I did not know that the secondary voltage would change as the transformer reaches full load.
It also blows my mind that "higher resistance loads means the voltage will be higher" That is baffling. When I added the trim resistor (set to 3.01 ohm) the voltage changed a tiny bit but the resistance did too. From .440A to .400…. In this case that is the desired level for the 6BQNA.
What I am reading…. "ditch" the resister. As the filament reaches operating temp the voltage should be 6.3V ... Even though the primaries are getting 120 vs 115.
Nothing else is in the loop to load / "draw current" Just 6.3 volts to pins 4 & 5 (heater element) of the tube. Static. It's purpose is to heat the cathode. Since I want to test the tubes for emissions, etc. I want to be as accurate as possible. I am taking my measurements with a Fluke 287.

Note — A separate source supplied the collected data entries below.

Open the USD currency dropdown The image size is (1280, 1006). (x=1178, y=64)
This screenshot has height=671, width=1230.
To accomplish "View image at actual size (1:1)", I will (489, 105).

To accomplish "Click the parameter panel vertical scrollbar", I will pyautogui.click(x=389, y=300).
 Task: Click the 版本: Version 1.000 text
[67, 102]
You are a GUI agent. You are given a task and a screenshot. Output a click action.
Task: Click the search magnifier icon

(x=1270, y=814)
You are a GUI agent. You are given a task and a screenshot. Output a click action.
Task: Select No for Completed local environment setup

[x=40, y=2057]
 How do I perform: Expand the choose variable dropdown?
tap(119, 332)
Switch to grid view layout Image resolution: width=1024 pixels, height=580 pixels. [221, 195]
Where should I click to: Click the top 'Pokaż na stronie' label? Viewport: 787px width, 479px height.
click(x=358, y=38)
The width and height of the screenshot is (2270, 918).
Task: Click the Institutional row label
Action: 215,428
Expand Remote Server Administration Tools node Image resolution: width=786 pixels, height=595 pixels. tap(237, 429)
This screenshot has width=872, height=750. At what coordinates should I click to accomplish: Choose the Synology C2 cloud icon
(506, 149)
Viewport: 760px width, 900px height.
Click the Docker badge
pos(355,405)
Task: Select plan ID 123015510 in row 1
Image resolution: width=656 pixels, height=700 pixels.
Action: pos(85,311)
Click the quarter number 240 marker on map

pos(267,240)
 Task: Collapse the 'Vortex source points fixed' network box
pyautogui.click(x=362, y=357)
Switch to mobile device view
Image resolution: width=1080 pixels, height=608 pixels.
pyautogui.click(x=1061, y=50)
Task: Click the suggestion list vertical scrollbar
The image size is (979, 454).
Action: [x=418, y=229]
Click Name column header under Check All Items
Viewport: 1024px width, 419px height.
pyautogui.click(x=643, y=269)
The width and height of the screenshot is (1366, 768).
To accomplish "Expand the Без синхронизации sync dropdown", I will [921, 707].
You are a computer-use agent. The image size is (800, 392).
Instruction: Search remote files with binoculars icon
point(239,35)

I doubt 7V will bother the heater much, so I have no problem trying it with different tube types….. Except my 1964 E188CC's
I have several varieties of 9-pin tubes I want to use with this tester and I wanted to be as accurate as possible. ie. Dial in the stable voltage of 6.3V. ( PCC88 has a 7V heater).
The ratings for these tubes are .300A, .370A, .365A and .400A
I thought I would use a resister to get to that point. As such I calculated for each "tube type" a 2.7 ohm, 4.3 ohm and 5.1 ohm respectively . I was going to use a rotary switch to select the resistor based upon the tube I was testing.
Here's the schematic. And thanks for all the input.
I am going to read it more closely.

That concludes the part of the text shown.